__GOAL OF THE EXERCISE__: In the entries that follow, find the line containing "The height and width of the screenshot is (566, 600)." and the line containing "Task: Open the", then copy exactly everything from the first through the second except the pictures.

__MATERIAL TO PROCESS__:
********************

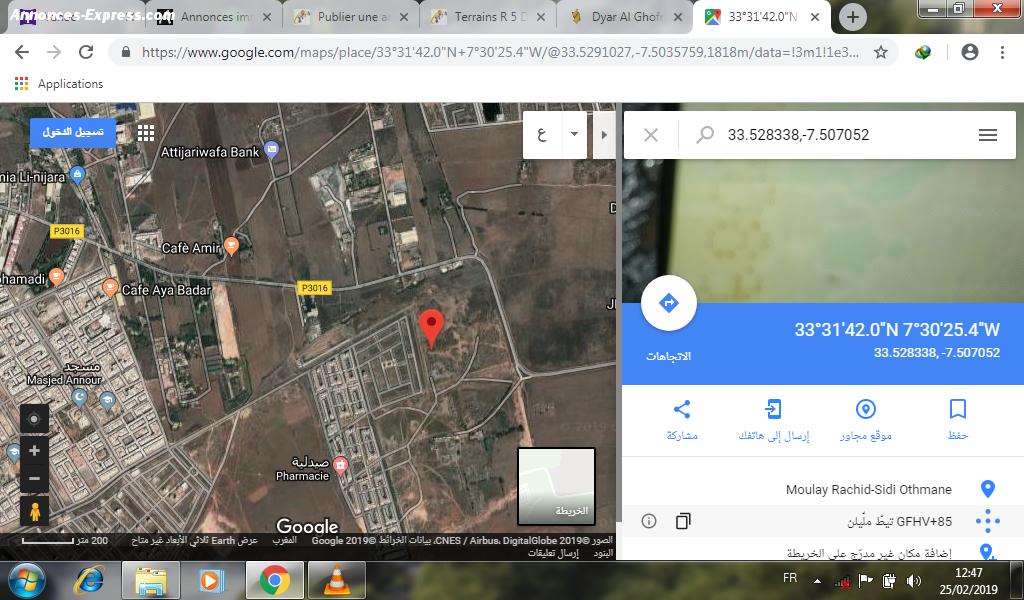The height and width of the screenshot is (600, 1024).
Task: Click the Send to phone icon
Action: (x=773, y=409)
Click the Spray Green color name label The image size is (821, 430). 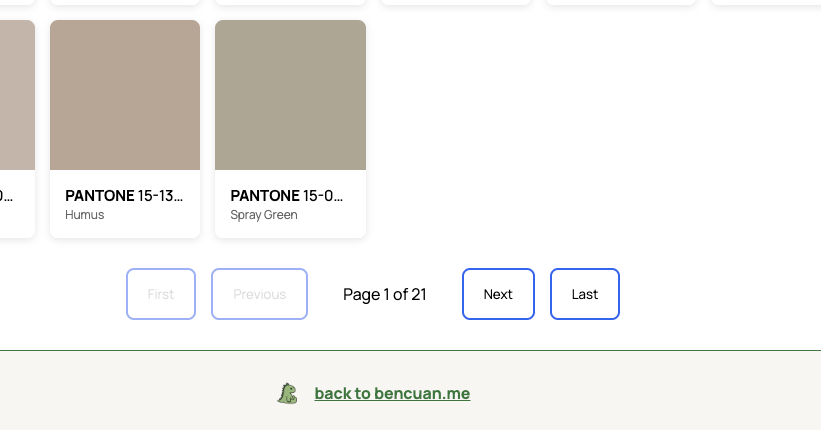(x=264, y=215)
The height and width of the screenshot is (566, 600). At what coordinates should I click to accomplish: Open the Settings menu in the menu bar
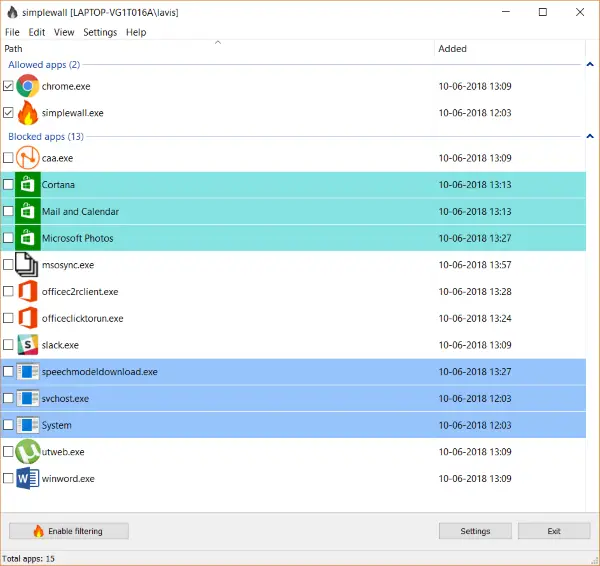(100, 32)
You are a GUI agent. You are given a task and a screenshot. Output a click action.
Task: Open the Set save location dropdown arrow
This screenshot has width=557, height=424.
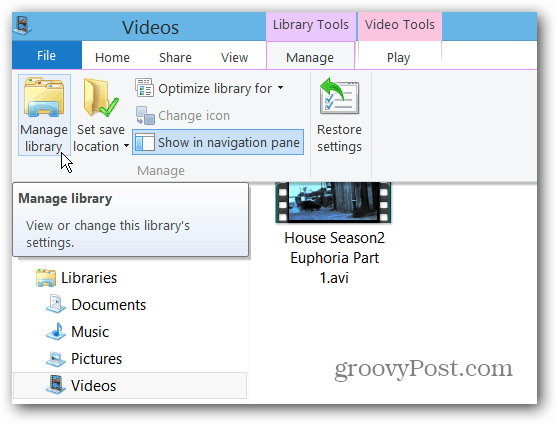coord(126,146)
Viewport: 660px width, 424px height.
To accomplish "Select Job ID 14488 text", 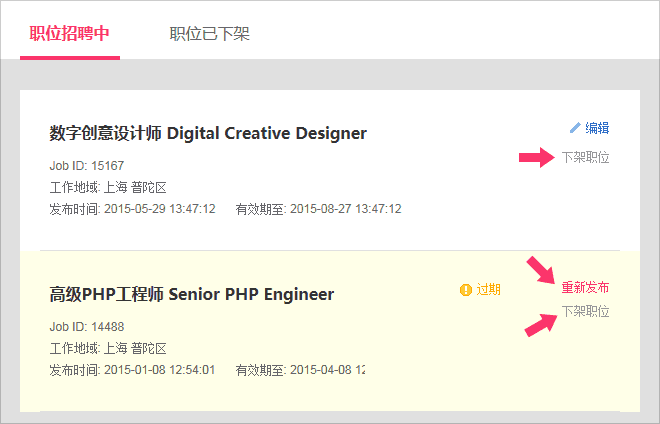I will pos(87,326).
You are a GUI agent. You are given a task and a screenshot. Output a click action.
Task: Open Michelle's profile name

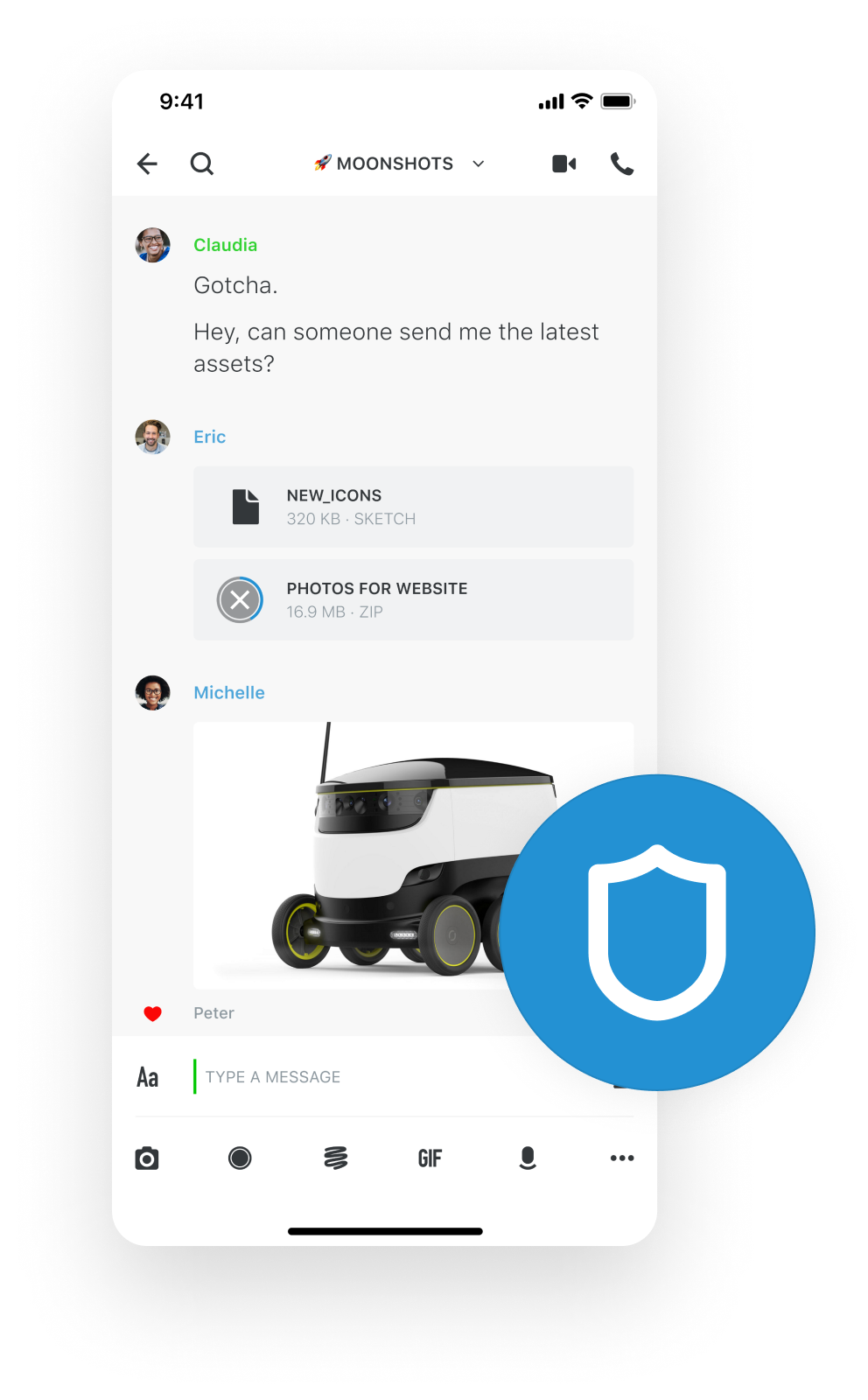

********************

__SOLVED EXERCISE__:
The height and width of the screenshot is (566, 600). At what coordinates should I click to accomplish: Open the Settings menu in the menu bar
(100, 32)
You are a GUI agent. You are given a task and a screenshot. Output a click action.
Task: Open the Set save location dropdown arrow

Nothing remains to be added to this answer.